Devil's Plaything - Matt Richtel [51]
It has come from the home office.
Clumsily, hurriedly, I extricate myself from the couch. I hustle into the home office.
Grandma stands beside the metallic desk. The Macintosh computer lies on the ground beside the desk, as if it has been swept there.
“I lied,” Grandma says.
Alcohol is dimming my capacity to make sense of this. “Did the computer fall on you?” I ask. It’s an inane question. Grandma has tossed the computer to the ground, or pushed it from the side of the desk.
“I lied. I lied. I lied. I lied.”
She’s shaking. Now her head is hung. She’s not looking at me.
“Grandma, what did you lie about?”
“I have two sons. You know that. That’s the truth. My father drove a Chevrolet. Irving did not wear a uniform to our wedding. I know these things to be true.”
“Okay.”
I put my arms around her and she drops a head to my shoulder.
I feel Pauline standing behind me. “I’m sorry. I’ll pay for the computer.”
“Don’t be silly,” our host responds.
“We should go, Polly.”
She considers this. “You can’t drive.”
She’s right. I can’t drive, or think, or make sense of Grandma’s outburst.
“If you have a bed or couch Lane can lie down on, I’ll take the floor. I need to be near her.”
“Sure.”
“We’ll finish the conversation later,” I say.
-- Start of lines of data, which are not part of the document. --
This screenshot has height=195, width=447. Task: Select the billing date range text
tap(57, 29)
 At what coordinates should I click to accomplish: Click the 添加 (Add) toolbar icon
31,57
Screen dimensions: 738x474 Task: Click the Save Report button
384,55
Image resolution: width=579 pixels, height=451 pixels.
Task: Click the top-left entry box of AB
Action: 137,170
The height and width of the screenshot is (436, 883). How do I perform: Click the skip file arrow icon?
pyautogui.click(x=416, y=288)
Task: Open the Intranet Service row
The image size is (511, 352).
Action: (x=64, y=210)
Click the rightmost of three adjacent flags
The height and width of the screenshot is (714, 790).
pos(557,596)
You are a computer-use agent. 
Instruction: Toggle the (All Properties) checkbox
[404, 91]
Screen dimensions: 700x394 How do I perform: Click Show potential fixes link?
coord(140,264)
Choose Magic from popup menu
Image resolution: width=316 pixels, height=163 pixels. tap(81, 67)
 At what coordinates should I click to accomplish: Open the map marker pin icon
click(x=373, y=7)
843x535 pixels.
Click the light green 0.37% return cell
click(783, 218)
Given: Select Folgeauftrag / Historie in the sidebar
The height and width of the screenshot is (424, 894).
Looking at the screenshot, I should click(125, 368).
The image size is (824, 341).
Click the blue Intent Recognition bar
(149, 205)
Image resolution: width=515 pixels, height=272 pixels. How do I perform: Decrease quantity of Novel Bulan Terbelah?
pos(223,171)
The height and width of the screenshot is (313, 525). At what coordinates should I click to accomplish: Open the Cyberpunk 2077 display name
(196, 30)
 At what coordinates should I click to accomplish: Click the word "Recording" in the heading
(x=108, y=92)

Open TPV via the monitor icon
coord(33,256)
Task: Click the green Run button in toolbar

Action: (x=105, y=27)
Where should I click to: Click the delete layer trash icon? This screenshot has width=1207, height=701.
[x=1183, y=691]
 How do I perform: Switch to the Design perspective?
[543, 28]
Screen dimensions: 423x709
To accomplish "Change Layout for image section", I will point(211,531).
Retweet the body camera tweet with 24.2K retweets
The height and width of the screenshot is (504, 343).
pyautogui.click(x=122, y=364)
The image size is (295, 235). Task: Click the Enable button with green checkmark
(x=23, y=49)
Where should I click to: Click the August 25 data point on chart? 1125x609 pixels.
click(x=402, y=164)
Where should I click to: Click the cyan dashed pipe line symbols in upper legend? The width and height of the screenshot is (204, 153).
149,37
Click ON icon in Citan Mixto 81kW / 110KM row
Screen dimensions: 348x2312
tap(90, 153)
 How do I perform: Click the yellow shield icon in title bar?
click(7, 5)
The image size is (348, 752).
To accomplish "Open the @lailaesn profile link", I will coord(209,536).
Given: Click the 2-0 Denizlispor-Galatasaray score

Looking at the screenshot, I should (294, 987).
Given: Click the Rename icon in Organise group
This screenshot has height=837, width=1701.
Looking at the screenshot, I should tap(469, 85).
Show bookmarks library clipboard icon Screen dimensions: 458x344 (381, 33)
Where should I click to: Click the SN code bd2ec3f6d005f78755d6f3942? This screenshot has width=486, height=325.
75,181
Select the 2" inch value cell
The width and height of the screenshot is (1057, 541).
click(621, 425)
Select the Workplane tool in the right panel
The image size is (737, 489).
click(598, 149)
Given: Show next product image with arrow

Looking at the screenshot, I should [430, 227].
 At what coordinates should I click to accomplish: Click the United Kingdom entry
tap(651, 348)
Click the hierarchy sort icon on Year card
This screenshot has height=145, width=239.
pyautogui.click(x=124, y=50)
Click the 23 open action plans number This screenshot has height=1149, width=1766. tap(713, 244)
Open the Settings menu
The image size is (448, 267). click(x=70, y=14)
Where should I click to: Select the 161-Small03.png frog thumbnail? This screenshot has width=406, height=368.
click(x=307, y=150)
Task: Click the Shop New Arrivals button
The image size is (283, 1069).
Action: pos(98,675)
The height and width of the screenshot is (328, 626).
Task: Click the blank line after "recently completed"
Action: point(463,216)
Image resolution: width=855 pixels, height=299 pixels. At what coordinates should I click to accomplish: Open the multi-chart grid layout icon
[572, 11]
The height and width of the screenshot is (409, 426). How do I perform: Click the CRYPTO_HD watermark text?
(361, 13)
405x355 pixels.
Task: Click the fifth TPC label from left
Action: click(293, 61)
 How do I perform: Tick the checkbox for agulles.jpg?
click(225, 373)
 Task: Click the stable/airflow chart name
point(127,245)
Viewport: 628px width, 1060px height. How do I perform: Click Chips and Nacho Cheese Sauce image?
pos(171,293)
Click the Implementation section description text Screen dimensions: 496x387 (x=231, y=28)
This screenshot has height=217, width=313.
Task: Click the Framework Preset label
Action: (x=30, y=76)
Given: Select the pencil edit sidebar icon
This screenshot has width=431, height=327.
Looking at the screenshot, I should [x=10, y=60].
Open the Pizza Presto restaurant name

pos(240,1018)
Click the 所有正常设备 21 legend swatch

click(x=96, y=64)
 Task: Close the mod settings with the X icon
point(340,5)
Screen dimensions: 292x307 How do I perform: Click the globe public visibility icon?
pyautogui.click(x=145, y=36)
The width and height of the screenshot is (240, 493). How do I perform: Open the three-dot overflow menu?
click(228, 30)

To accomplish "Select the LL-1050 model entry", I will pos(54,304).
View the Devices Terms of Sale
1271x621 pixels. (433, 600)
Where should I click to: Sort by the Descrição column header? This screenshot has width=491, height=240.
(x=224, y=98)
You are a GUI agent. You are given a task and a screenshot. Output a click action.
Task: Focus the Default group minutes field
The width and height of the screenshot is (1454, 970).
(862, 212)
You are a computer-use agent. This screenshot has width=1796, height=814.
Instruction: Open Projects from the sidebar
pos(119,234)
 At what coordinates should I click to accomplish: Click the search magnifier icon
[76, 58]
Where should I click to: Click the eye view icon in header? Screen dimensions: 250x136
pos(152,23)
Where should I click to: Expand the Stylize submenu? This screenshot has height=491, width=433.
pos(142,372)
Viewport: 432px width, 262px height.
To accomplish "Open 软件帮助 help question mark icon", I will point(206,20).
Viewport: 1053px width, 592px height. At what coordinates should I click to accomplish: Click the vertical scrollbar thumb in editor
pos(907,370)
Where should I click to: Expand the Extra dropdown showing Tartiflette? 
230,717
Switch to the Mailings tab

She smiles thinly. “Maybe.”
She leads us to a guest room on the third floor. Grandma takes the bed, I curl up in a heavy blue comforter at her feet on the carpeted floor.
I wake up nine hours later to find that I’ve crawled onto the bed. And I’m cold. I’ve slept on the edge, uncovered by a blanket, while Grandma nestles next to the wall.
I wake to see Grandma looking at me. “Bugs in a rug,” she says.
“Peas in a pod.”
“Pigs in a blanket.”
“You’re the only one with a blanket.”
We both laugh. She’s always most lucid when she’s rested.
I stand and stretch.
My cell phone buzzes. I extract it from my pocket, and discover two missed calls. One is from G.I. Chuck, asking me to call. He wonders if I’m okay and says he tried the phone I’d given him but I didn’t answer.
A second voice mail is from Betty Lou.
“I have the file,” says Betty Lou, whispering her message. She tells me to meet her at the same time as yesterday in a park near the home.
“Is it the right time of day for pancakes?” Grandma asks.
“Exactly the right time.”
“Okay.”
“It’s Halloween.”
“That’s nice.”
“It sure is. Because we’re going to wear costumes,” I say.
That’s how we’re going to sneak into Biogen.
Chapter 27
I catch a quick shower, and find that Polly has left me an XL T-shirt from a web promotion she did earlier this year. It hangs loose but at least it’s clean.
Draped over a leather recliner in the bedroom, Polly has left Grandma a short-sleeve yellow blouse and a beige cashmere sweater that buttons up the front. Grandma, professing enthusiasm for her “new clothes,” needs only the slightest help from me with the buttons.
In the kitchen, on a yellow pad lying on the black slate countertop, there’s a note: “Help yourself. Drink fluids. Regret nothing. File three blog posts.”
It is signed “Polly.”
Below her name, it reads: “PS: CHANGEME.”
I haven’t the foggiest idea what she means and make a note to ask her about it.
I pour myself dark coffee from one of Polly’s mildly eccentric amenities, a drip coffeemaker she found on eBay that ostensibly was used by the forward generals in Europe in World War II. Grandma drinks grapefruit juice and looks at pictures of dresses in a recent issue of Vogue.
I turn gumshoe.
I call Biogen and ask for Lulu Pederson. Again, I get her voice mail: “You’ve reached Adrianna Pederson in Biogen’s Advanced Life Computing department. I’m not available right now; leave a message and I’ll get back to you.”
I call the company again and ask to be transferred to the Advanced Life Computing department. The operator transfers me to Adrianna’s voice mail.